Learning how to report bugs on issue trackers and mailing lists can help you think systematically about problems you encounter. It encourages you to retrace your steps, think about the context in which the problem occurred, and clarify your goals and expectations.
In some ways, there’s less pressure to meet deadlines in open source, where work is mostly volunteer. But no one wants to disappoint their friends and fellow contributors, and consequently there’s a lot of focus on time management and setting expectations. Working with other contributors to address issues and build features in time for a release is great way to practice these skills.
It can be surprisingly hard to teach other people what you know – to put into words and visuals the knowledge you have and the skills you’ve mastered. Open source projects rely on sharing knowledge and skills as well as code. This means there are many opportunities to practice teaching as well as learning.
Open source projects can give you a low pressure environment in which to experiment: to mess around with projects, try new techniques, break things and put them back together again. Of course, not everyone has been socialized or encouraged to break things, but that only makes it more important that there are spaces where everyone is encouraged to learn in this way. We recommend finding communities who support this approach.
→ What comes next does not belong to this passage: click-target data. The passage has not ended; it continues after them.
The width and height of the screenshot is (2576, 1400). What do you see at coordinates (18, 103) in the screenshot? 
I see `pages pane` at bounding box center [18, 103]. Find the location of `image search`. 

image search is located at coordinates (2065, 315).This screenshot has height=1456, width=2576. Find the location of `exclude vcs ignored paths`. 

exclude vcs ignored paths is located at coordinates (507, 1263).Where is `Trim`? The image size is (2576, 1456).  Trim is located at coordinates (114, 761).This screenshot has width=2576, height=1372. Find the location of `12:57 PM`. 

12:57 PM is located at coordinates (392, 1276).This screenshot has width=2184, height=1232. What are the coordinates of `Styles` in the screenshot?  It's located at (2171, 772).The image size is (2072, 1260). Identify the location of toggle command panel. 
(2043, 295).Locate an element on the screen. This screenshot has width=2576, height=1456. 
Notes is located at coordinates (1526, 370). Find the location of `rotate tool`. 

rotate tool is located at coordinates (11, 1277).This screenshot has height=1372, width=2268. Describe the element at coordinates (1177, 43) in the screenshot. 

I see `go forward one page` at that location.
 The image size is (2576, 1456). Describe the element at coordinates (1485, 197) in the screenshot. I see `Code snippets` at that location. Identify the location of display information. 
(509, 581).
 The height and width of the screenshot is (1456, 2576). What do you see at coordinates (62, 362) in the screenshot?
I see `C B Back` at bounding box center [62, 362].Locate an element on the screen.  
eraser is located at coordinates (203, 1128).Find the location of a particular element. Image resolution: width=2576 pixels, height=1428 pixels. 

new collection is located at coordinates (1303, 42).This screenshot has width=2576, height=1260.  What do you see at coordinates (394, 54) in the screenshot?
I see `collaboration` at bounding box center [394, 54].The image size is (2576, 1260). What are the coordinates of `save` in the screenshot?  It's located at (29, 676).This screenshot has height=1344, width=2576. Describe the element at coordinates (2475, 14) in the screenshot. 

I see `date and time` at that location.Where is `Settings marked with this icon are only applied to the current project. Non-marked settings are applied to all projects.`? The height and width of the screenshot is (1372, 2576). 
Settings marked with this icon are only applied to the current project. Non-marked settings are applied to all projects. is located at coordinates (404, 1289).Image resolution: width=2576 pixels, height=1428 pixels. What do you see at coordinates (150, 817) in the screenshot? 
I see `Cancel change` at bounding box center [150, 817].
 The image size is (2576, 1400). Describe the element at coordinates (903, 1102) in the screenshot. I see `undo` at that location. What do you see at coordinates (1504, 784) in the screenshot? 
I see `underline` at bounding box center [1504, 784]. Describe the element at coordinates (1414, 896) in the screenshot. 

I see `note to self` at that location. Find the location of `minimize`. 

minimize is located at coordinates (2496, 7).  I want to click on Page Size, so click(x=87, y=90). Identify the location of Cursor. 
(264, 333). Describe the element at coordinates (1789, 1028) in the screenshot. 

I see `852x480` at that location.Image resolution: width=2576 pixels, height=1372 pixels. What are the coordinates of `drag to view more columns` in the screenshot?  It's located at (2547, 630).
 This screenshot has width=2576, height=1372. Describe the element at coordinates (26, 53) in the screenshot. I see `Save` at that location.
The best mentors don’t just help you learn from your mistakes – they help you make them.
A lot of people feel shy or insecure about asking for help. But it’s pretty much impossible to join an open source project without needing help somewhere along the way. Open source projects can give you a lot of practice at asking for help, as well as a lot of practice at giving it.
We think Scott Merrill says it well: “Communication is absolutely a skill, and it gets better through iterative use. Open source is, essentially, all about communication: whether it’s mailing list discussions, or back-and-forth on a bug tracker, or actual code contributions, you’re communicating with the other members of your community. You’ll need to learn to be precise, unambiguous, and (mostly) tactful.”
Open source languages, libraries, applications and programs are used in companies and academic institutions around the world. By using and contributing to open source projects, you gain experience with these “real world” tools. What better way to show a potential boss that you know a tool, than to tell her you’ve contributed to it?